The Voynich Ninja - k/t gallows reduplication

Pages: 1 2 3

Hi Marco,

(18-02-2023, 09:40 AM)MarcoP Wrote: You are not allowed to view links. Register or Login to view.A few plots based on the Zandbergen-Landini transliteration (ZL_ivtff_2b.txt)

Did you remove the alternates ([:])? I made a few mistakes in the counts because there are some complicated cases that I failed to remove. Sad

Quote:I would like to compare these figures with actual linguistic texts. We know that these sequences are different from a randomly arranged text, but I am curious to see if they are as incompatible with natural languages as I expect.

The more general question is about all irregularities (inhomogeneities) between paragraphs, pages, sections. Some short patterns (1, 2, 3 EVA-letters) are frequent on some pages and absent on others. I am not sure which statistical metric (Chi² has some limitations) is best suited to measure how (un)likely the deviations are, and then compare to natural languages. Of course more statistical noise is expected on short samples (like paragraphs) so the metric has to take the size of the sample into account somehow.

(18-02-2023, 01:27 PM)nablator Wrote: You are not allowed to view links. Register or Login to view.Hi Marco,

(18-02-2023, 09:40 AM)MarcoP Wrote: You are not allowed to view links. Register or Login to view.A few plots based on the Zandbergen-Landini transliteration (ZL_ivtff_2b.txt)
Did you remove the alternates ([:])? I made a few mistakes in the counts because there are some complicated cases that I failed to remove.

Hi Nablator,
I kept the first alternative, but I did this with a python script, not ivtt, so it's possible I missed the complicated cases as well. There are several [k:t] [t:k] ambiguities and from what I can see they were handled correctly. Anyway, this can only have a visible impact on the third graph.

The following are plots where I compare sequences of different lengths with their expected number in a randomly sorted text. As always, I may have made errors and things must be taken with a grain of salt. Each X value corresponds to sequences whose length is exactly X, e.g. 'kttktk' has 1 t-sequence with length=2, and one with length=1. I rendered a value of 0 as 0.1, so that I could use a logarithmic scale, which I find much more readable in this case.

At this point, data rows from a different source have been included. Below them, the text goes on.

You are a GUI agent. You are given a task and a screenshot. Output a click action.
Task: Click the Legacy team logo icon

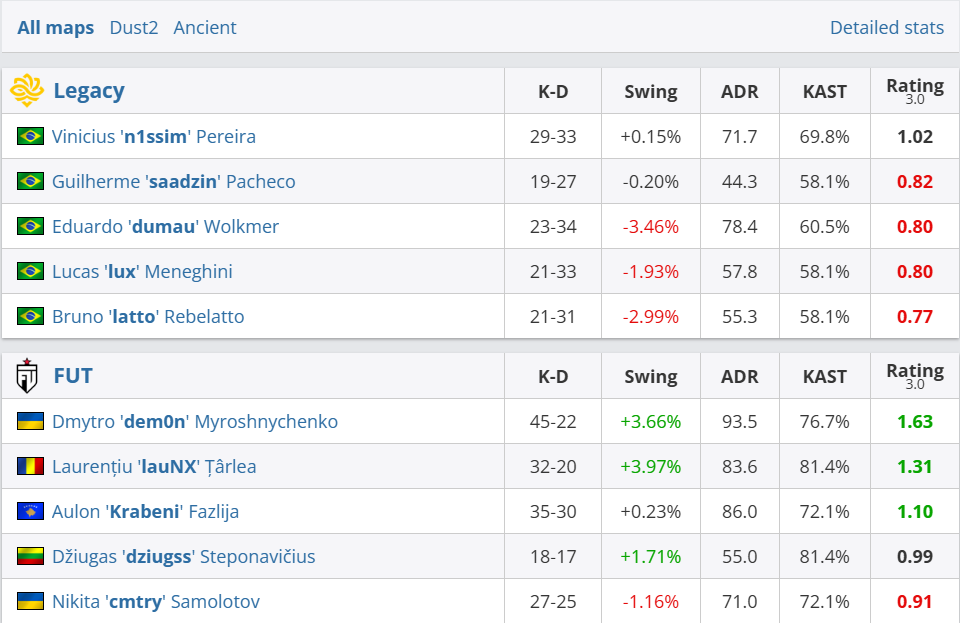27,90
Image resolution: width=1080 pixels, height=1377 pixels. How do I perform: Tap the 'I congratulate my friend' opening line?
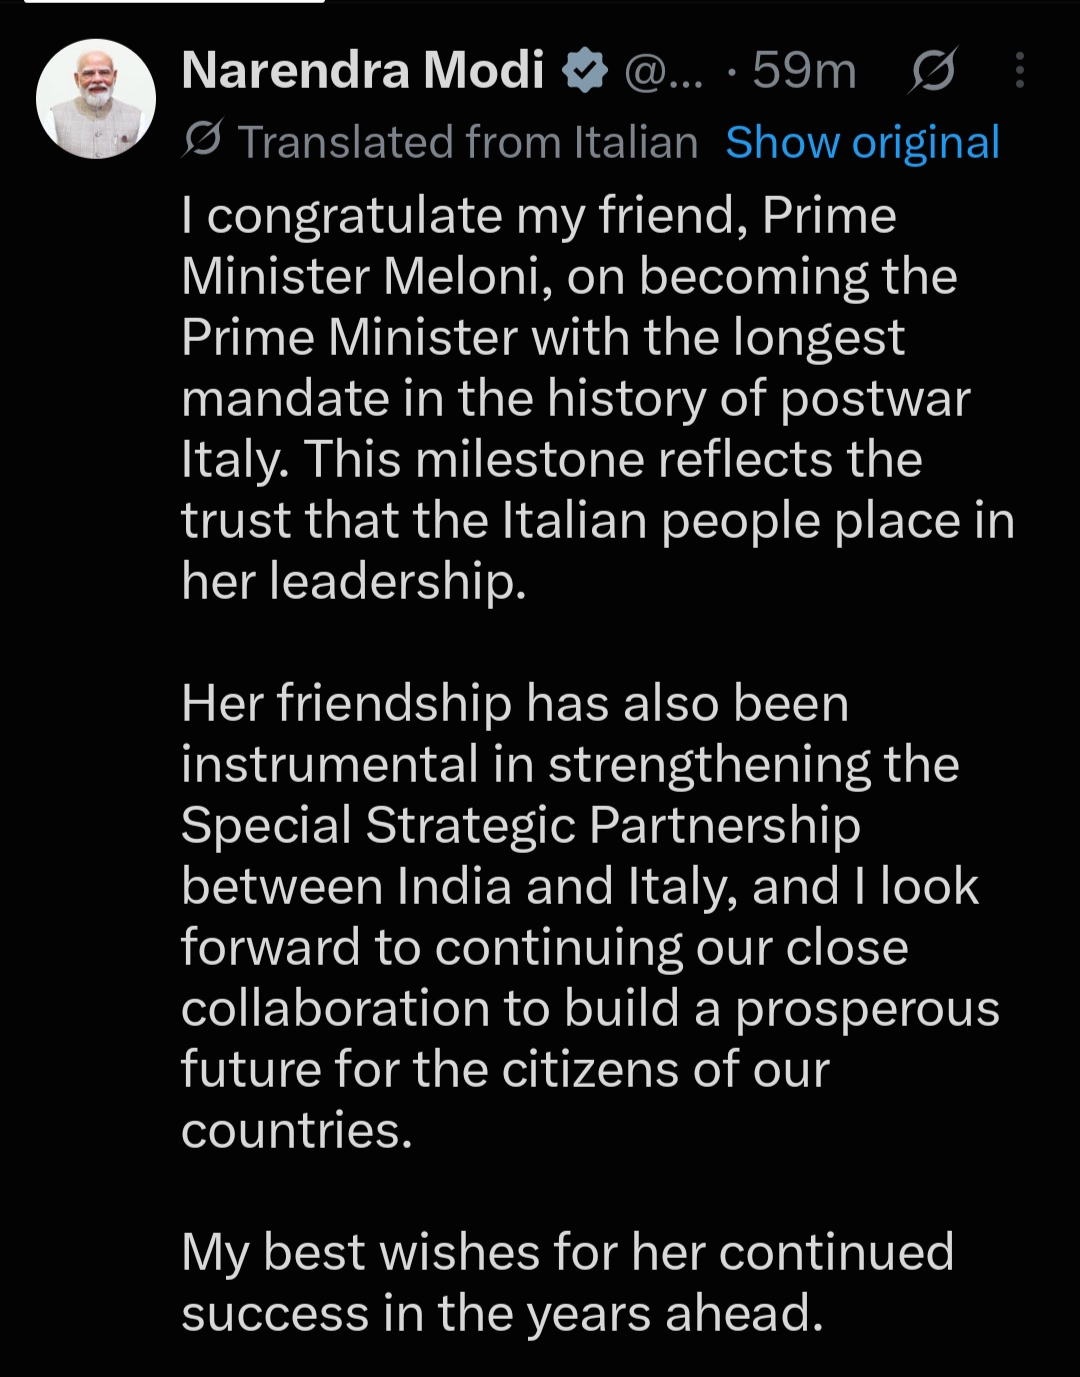539,216
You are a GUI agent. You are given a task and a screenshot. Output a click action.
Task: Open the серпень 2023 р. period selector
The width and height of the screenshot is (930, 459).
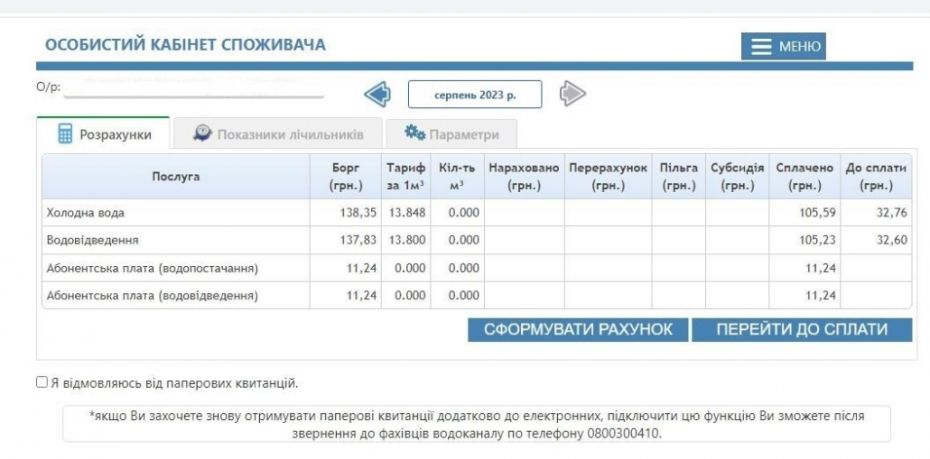pos(474,94)
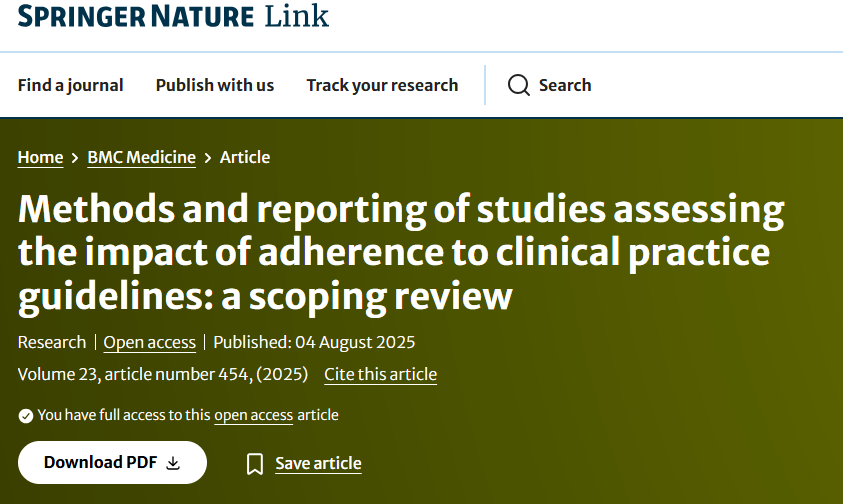Viewport: 843px width, 504px height.
Task: Click chevron after BMC Medicine breadcrumb
Action: point(208,158)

Currier A and B (ZL transliteration, considering all text):

[attachment=7206]
[attachment=7205]

In the above plots, the values for length=1 and 2 are visibly lower than for a random distribution: this appears to be related with what Patrick wrote You are not allowed to view links. Register or Login to view.:

Quote:In You are not allowed to view links. Register or Login to view., I presented some statistical evidence that it's more likely overall for a [t] to be followed by another [t] within the next 4-6 glyphs, and for a [k] to be followed by another [k] within the same distance, than it is for a [t] to be followed by a [k] or vice versa. That also seems consistent with a tendency towards "blocks," for whatever it's worth.

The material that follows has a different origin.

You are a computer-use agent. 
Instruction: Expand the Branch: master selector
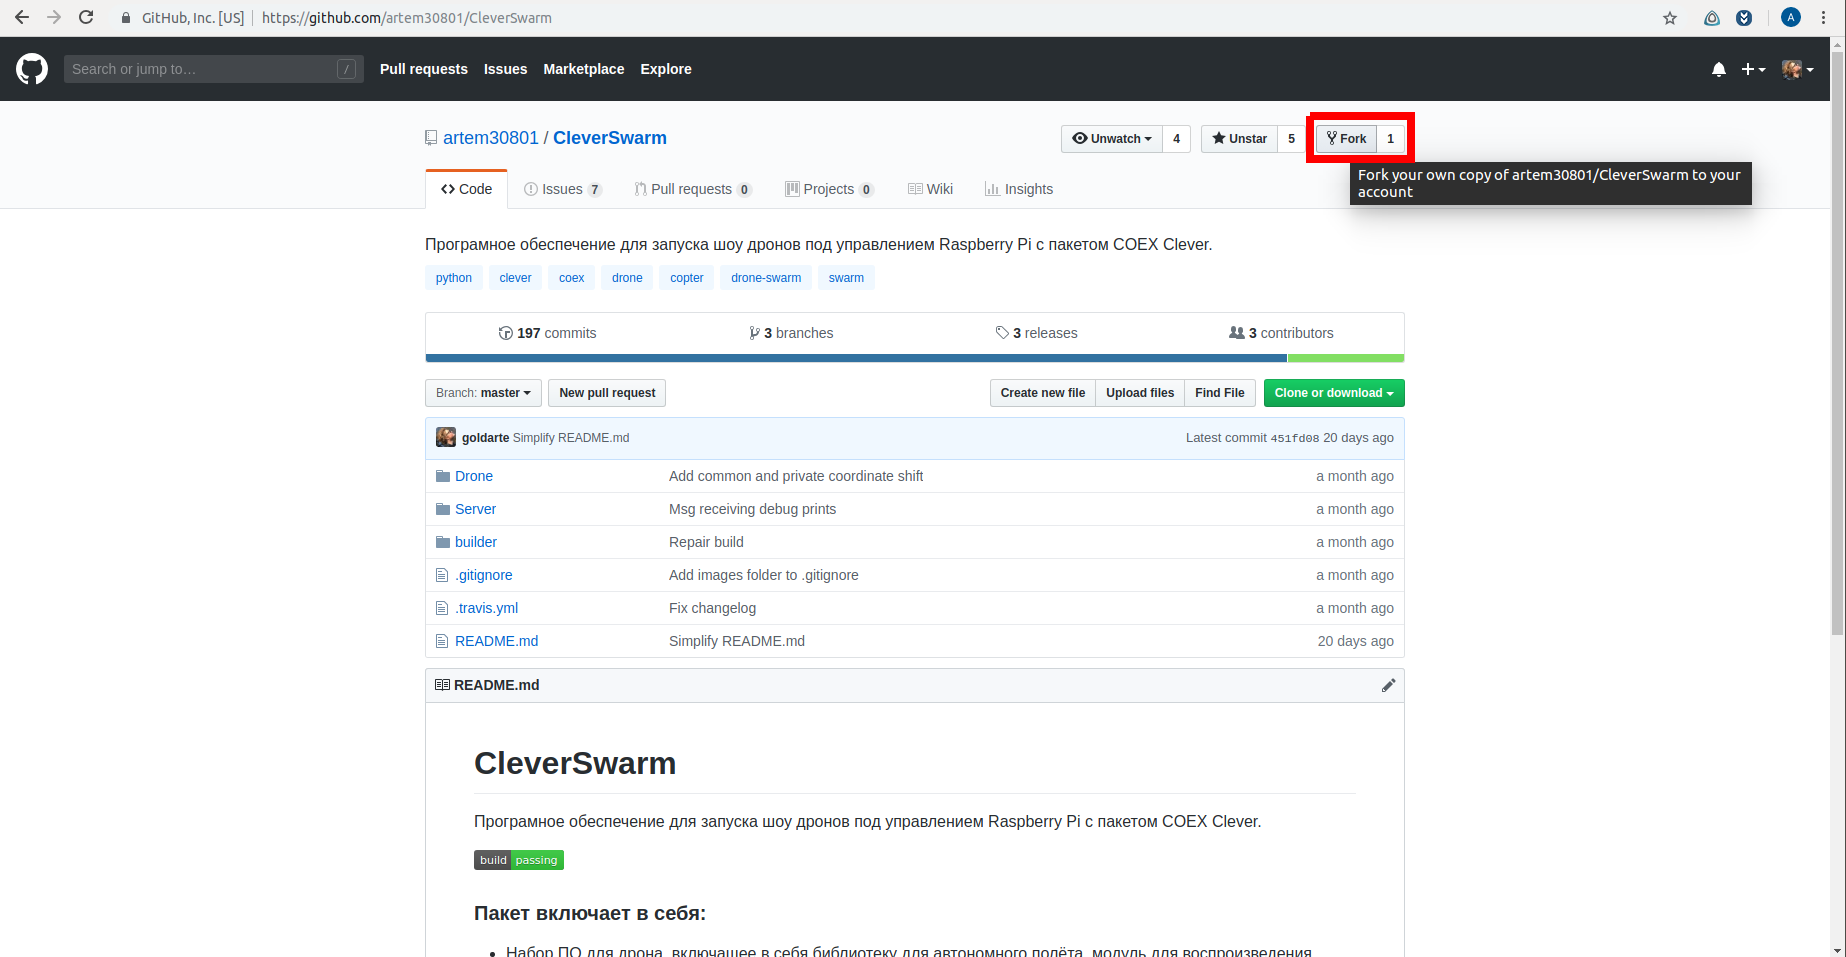[483, 393]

I also checked a few texts in different languages, picking consonants that a vaguely similar number of occurrences has 'k' and 't' in Currier B.

[attachment=7207]

Shakespeare and Plinius (Natural History Book 2, prose) do not show much repetition and the curves basically oscillate around the expected value of 1; I include the results for randomly shuffling the words in Shakespeare's sonnets, which is not dramatically different from the original.
Dante's Commedia and (much more clearly) the Finnish Kalevala both show longer sequences than expected. Both texts are poems and (contrary to Shakespeare) make use of alliteration, in the Kalevala this feature is particularly apparent. Anyway, not even the Kalevala comes close to the repetition rates in the Voynich manuscript.

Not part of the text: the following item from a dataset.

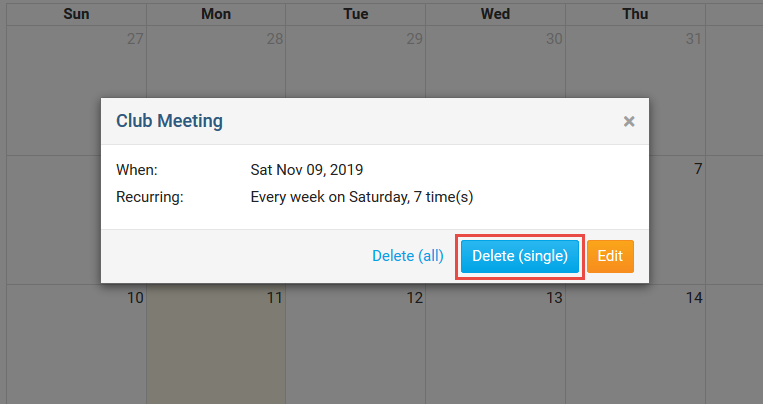The width and height of the screenshot is (763, 404).
Task: Close the Club Meeting dialog
Action: (x=629, y=121)
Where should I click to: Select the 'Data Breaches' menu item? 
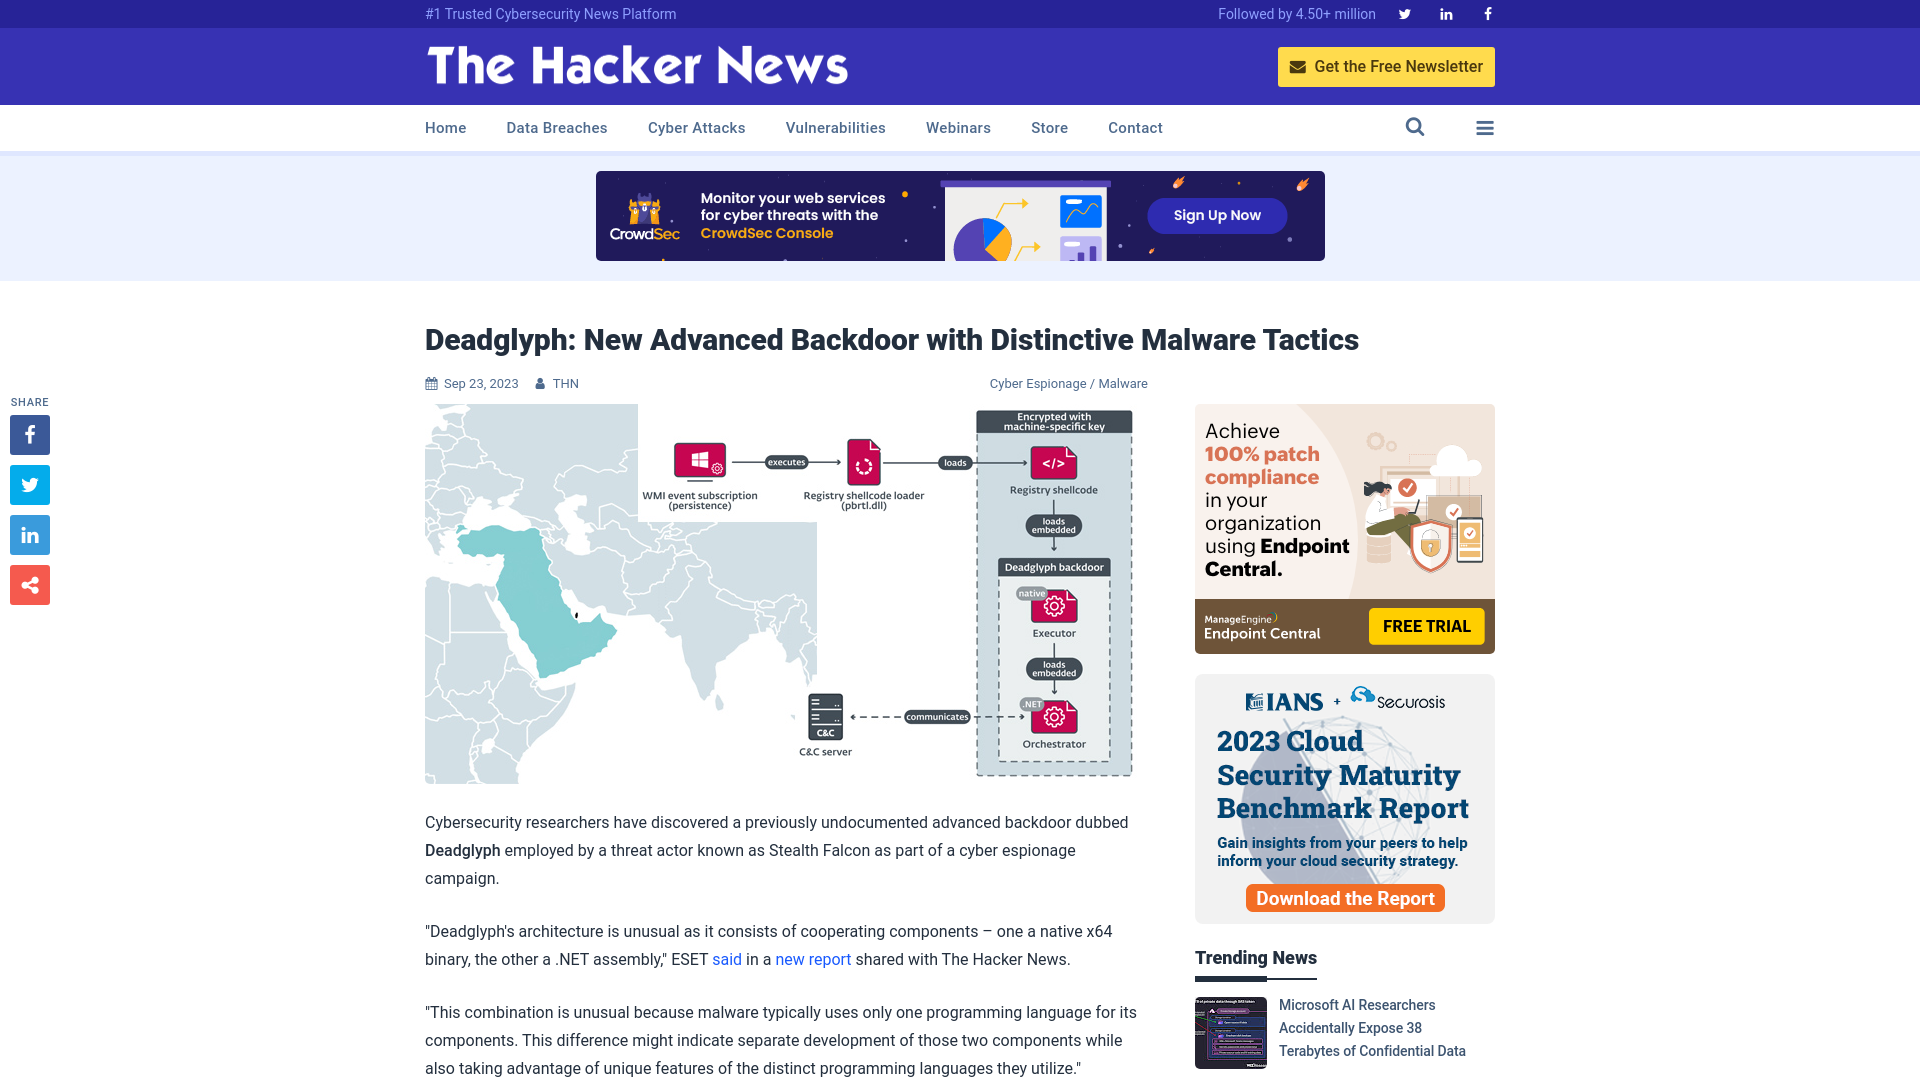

(17-02-2023, 06:42 PM)pfeaster Wrote: You are not allowed to view links. Register or Login to view.In You are not allowed to view links. Register or Login to view., I presented some statistical evidence that it's more likely overall for a [t] to be followed by another [t] within the next 4-6 glyphs, and for a [k] to be followed by another [k] within the same distance, than it is for a [t] to be followed by a [k] or vice versa. That also seems consistent with a tendency towards "blocks," for whatever it's worth.

I should qualify this, since it's not quite accurate the way I expressed it here. What I was trying to study was the effect of one glyph on the probability of another glyph appearing a given number of positions ahead of it in the text, ignoring spaces. So, for example, I might count how many times the string [kedyqo] occurs, and then multiply that by the proportion of times the string [edyqo] is followed by [k]. My idea was that the result would predict how many tokens of [kedyqok] should occur if the presence of the first [k] has no effect on the probability of the second [k]. I would then compare this prediction against the actual token count of [kedyqok] to see if this sequence is more or less frequent than it "should" be.

Cases in which [k] is followed by another [k], or [t] is followed by another [t], were routinely more frequent than predicted:

k>edyqo>k: 109 actual, 94.09 predicted (~116%)
k>eedyqo>k: 165 actual, 156.84 predicted (~105%)
k>eyqo>k: 32 actual, 27.47 predicted (~116%)
k>eeyqo>k: 109 actual, 92.48 predicted (~118%)
k>edyo>k: 62 actual, 42.03 predicted (~148%)
k>eedyo>k: 41 actual, 37.52 predicted (~109%)
t>edyqo>t: 34 actual, 16.75 predicted (~203%)
t>eedyqo>t: 30 actual, 18.77 predicted (~160%)
t>eyqo>t: 3 actual, 2.87 predicted (~105%)
t>eeyqo>t: 13 actual, 9.14 predicted (~142%)
t>edyo>t: 29 actual, 25.29 predicted (~115%)
t>eedyo>t: 17 actual, 14.56 predicted (~117%)

Cases of alternation between [k] and [t] were routinely less frequent than predicted (although not always; exceptions are marked in boldface):

k>edyqo>t: 19 actual, 29.51 predicted (~64%)
k>eedyqo>t: 45 actual, 53.19 predicted (~85%)
k>eyqo>t: 4 actual, 5.73 predicted (~70%)
k>eeyqo>t: 22 actual, 27.43 predicted (~80%)
k>edyo>t: 35 actual, 42.03 predicted (~83%)
k>eedyo>t: 40 actual, 39.76 predicted (~101%)
t>edyqo>k: 42 actual, 53.40 predicted (~79%)
t>eedyqo>k: 47 actual, 55.35 predicted (~85%)
t>eyqo>k: 15 actual, 13.74 predicted (~109%)
t>eeyqo>k: 28 actual, 30.83 predicted (~91%)
t>edyo>k: 18 actual, 25.29 predicted (~71%)
t>eedyo>k: 13 actual, 13.74 predicted (~95%)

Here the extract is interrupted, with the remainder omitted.